呂布に攻め立てられた為に火災が起こったのである。
すると曹操が皆を見回して言う。
「この様子では呂布の城は当面は問題あるまい。しかしこの城にいる配下達を安心させてやらねばならぬな……奉先と陳宮殿の言う通り、やはり降伏するのは已(や)めよう」
それを聞いて今度は魏続が騒ぎだす。
「父上!このままでは兵が動揺致します!」
そう言うと彼は呂布の方を睨み言う。
「俺は降伏する等と言った覚えは無いぞ!!」
彼の言葉に奉先と呂布も剣を抜くが、それを曹操が手で制し言う。
「よかろう、ではお主らだけでこの城から出て何処へでも行くがよい」
曹操の言葉に陳宮は顔を赤くして言った。
「お屋形様!それでは本当に降伏の申し入れを無駄になさるようなものです!」
「煩い!!お前はもう喋らんで良い!!」
そんなやりとりを黙って見ていた呂布に向かって李蒙が歩み寄り言う。
「将軍、もしよろしければ我が軍の兵を二千お貸ししましょう」
その言葉を聞き陳宮が渋い顔をするが魏続が言う。
「父上、何故そのような申し出をお許しになるのですか?」
そう言うと曹操は魏続の方を見ながら言った。
「呂布軍は一兵も失う事なく殿を救ったのだ、それを思えばこそ彼の気概に応えなければならないのだ」
そう言われて魏続も納得した様子であった。
早速、曹操から奉先と呂布の配下にそれぞれ千ずつの兵を与えられると、彼等は急いで城に戻っていったのである。

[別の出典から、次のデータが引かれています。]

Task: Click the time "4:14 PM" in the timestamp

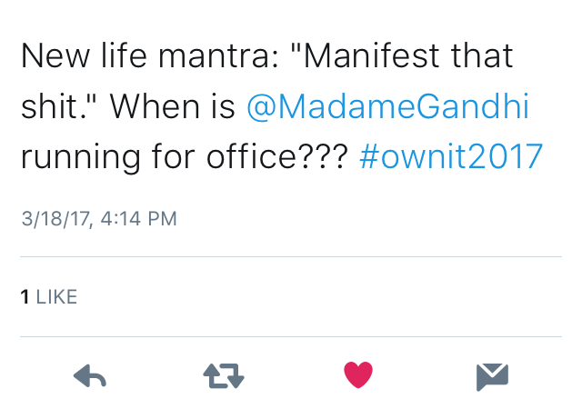Action: tap(136, 218)
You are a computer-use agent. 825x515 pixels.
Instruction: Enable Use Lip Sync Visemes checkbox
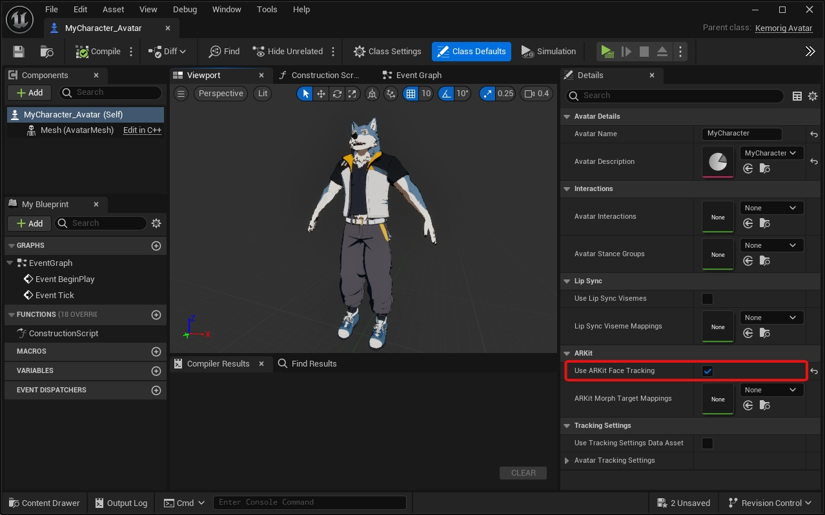pyautogui.click(x=708, y=299)
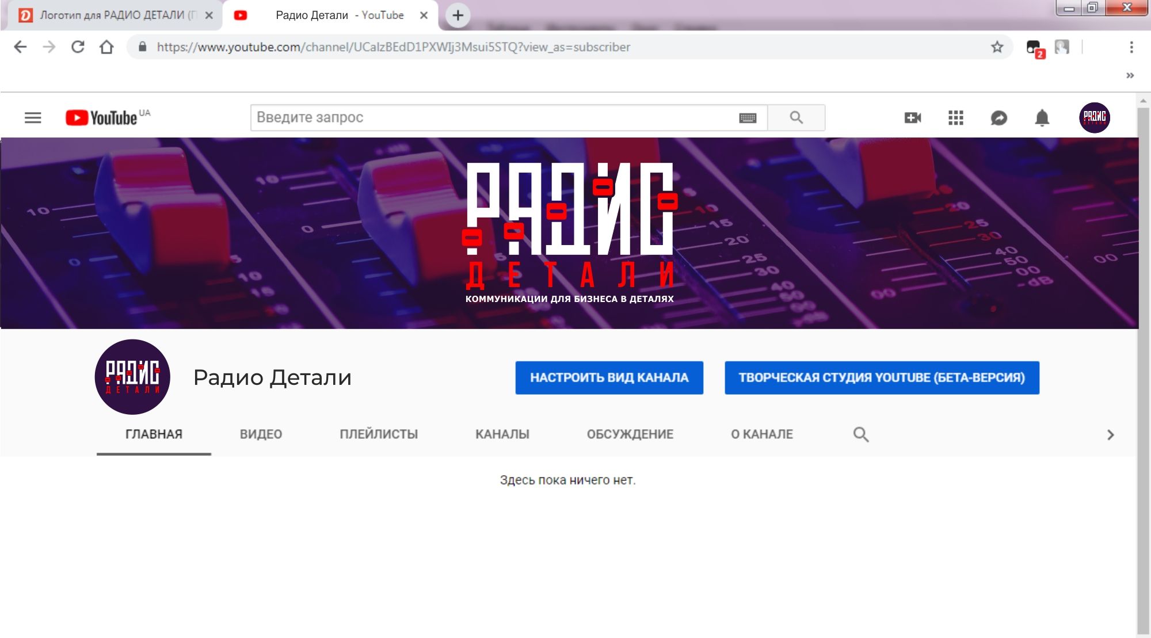Open the Chrome three-dot menu
This screenshot has height=638, width=1151.
[1131, 47]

「奉先……これは全て貴様のお陰だ、改めて礼を言わせてもらう」
陳宮は奉先に頭を下げながらそう言うと更に言う。
「このまま奴を逃がすつもりか?」
そんな陳宮に向かって奉先は苦笑しながら答えた。
「子幹殿には散々追い回された事だし、そのお気持ちは有り難いが正直まだ決着は着いておらぬと思う」
奉先の答えに陳宮が大きな溜息を吐くと少し涙目になって言う。
「まったく……これが旧友との最後の別れだというに……」
そんな様子を見て呂布が言う。
「子幹殿、貴方には父の仇を討ってくれた恩がある、それが終わった今となっては憎い相手ではないからな」
奉先と呂蒙の二人からそう諭された陳宮であったが、それでも彼の目からは涙が零(こぼ)
れていた。
「子幹殿、これを受け取ってくれ」
そう言うと呂布は奉先に言う。
「奉先、これを奴に渡しに行くがよい」
呂布の手元を見ると、そこには千金の包みがあった。
それを受け取ると陳宮に向かって奉先は言った。
「これは我が殿から預かっていた千金です。この功をもって父や兄の死は許して頂けるよう頼んて来ますのでお受け取りください」
陳宮は意外そうな顔をして奉先を見上げるが、それでも黙って受け取ると黙って頷く。
こうして呂布軍は城から出る事に成功し、更に曹操軍の兵からも追撃を受ける事なく無事に城から脱出する事が出来たのであった。
しかし、この後も呂布達の苦難は続く事になるのである。